Liberal mosque founder who banned burqas defies death threats and vows to continue

Seyran Ates has been beaten up in the street, received death threats and had fatwas issued against her since she opened her mosque in Berlin where men and women can pray together and explore a liberal version of Islam.

But the Turkish born lawyer and human rights campaigner has stuck to her beliefs and she is now in Britain to promote a campaign for tolerance and dialogue and fight aggressive extremism in religion and politics. She will, in the course of this, meet Muslim imams and community leaders and seek to help set up mosques where worshippers are not segregated by their gender.

“There will, I fully appreciate, be people who oppose what we are saying and doing. But there are others who also feel the same way we do in the UK, as there are elsewhere, and this is a chance to discuss what can be done”, she said. “We believe that in a democratic society it is very important to have freedom of conscience and freedom of expression without being subjected to abuse and violence. Anyone has the right to pray at our mosque, men and women, people who are LGBT, of whatever race. Surely it is vital to protect these rights.”

It is perhaps unsurprising that the views of 54-year-old Ms Ates has led to a backlash from conservative clerics. They held that what is being practised at the Ibn Rusid-Goethe Mosque - named after Andalusian Muslim polymath who became an acclaimed scholar of Greek philosophy and the great German writer with deep interest in eastern writing - was sacrilegious.

In Egypt, the state run religious institution Dar al-ifta Masiriyyah, declared that Islam does not allow men and women to pray together and the al-Azhar University’s jurisprudence department issued a fatwa. The main religious authority in Turkey, Diyanet, attacked what was being practised at the mosque as nothing more than depraving and ruining religion.” A religious institution in Hamburg has also joined in the denunciation.

There has been vitriol in the social media directed towards Ms Ates with some of the abusers incensed that, on top of everything else, she is training to be an imam. After the assault on her and warnings that she will be killed, she now receives police protection. She said she was sad that these measures had to be taken, but “people often react with anger when their right to oppress is challenged”. She has, in the past, been attacked by the husband of an abused wife, narrowly escaping a shooting.

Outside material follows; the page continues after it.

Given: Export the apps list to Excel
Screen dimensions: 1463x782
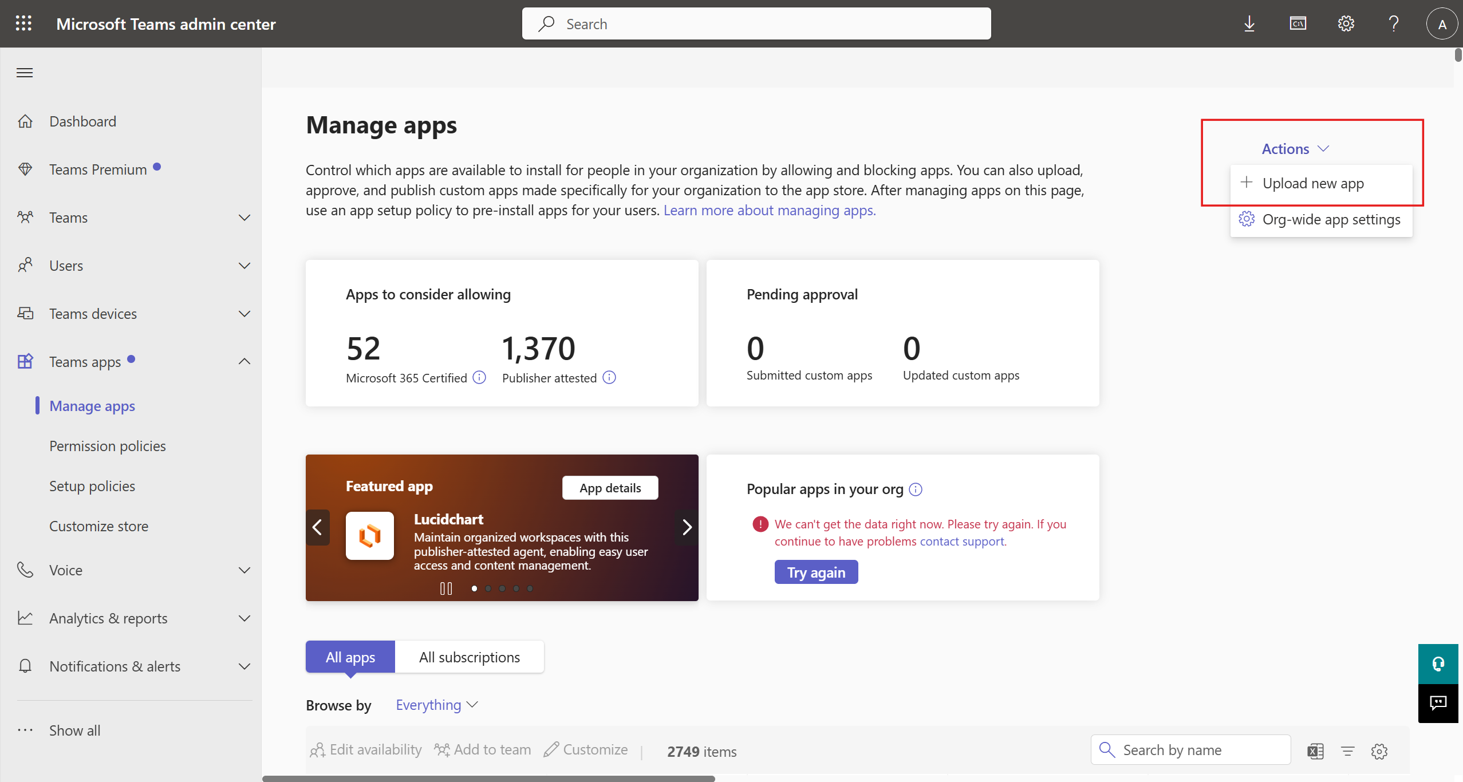Looking at the screenshot, I should tap(1316, 751).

“As far as the mosque is concerned, there are insults and threats, but I am also getting 300 emails a day from people who support us and urge us to continue. We have got support from all over the world, from Algeria to Australia, from the US and Canada. We get donations sent in. And it is not just Muslims but other religions, and some who are atheists but support our right to pray to God the way we want”, said Ms Ates. “ It is this encouragement which made me think that I should be involved in fighting for the rights of other people and against those who want to suppress those rights.”

Ms Ates, who has won a number of human rights awards, is part of a campaign, called ‘Stop Extremism’, calling for fundamental rights in the charter of the European Union are protected from extremism. A petition with a million signatures backing the measure would enable Brussels to consider making it a directive with the possibility of it coming into laws of member states. The target is to get 100,000 signatures in the UK. The campaigners hold that there is no reason why this cannot be enshrined into domestic law even after this country leaves the Union.

Sebastian Reimer, a law and communications specialist from Austria who has accompanied Ms Ates in the UK visit, wanted to stress: “ What we are proposing is against all forms of extremism, not just Islamic extremists. It is aimed at extreme right-wing groups, racists including those who target Muslims and anti-semites.

“We are proposing that this includes a range of issues :extremist acts, funding of extremists, including from abroad, and also oppression of individuals in society such as that of a wife by her husband, for instance, because women are very often victims of this form of intolerance. There is, we think, a reaction against extremism in Europe and we believe there is a lot of support for this move.”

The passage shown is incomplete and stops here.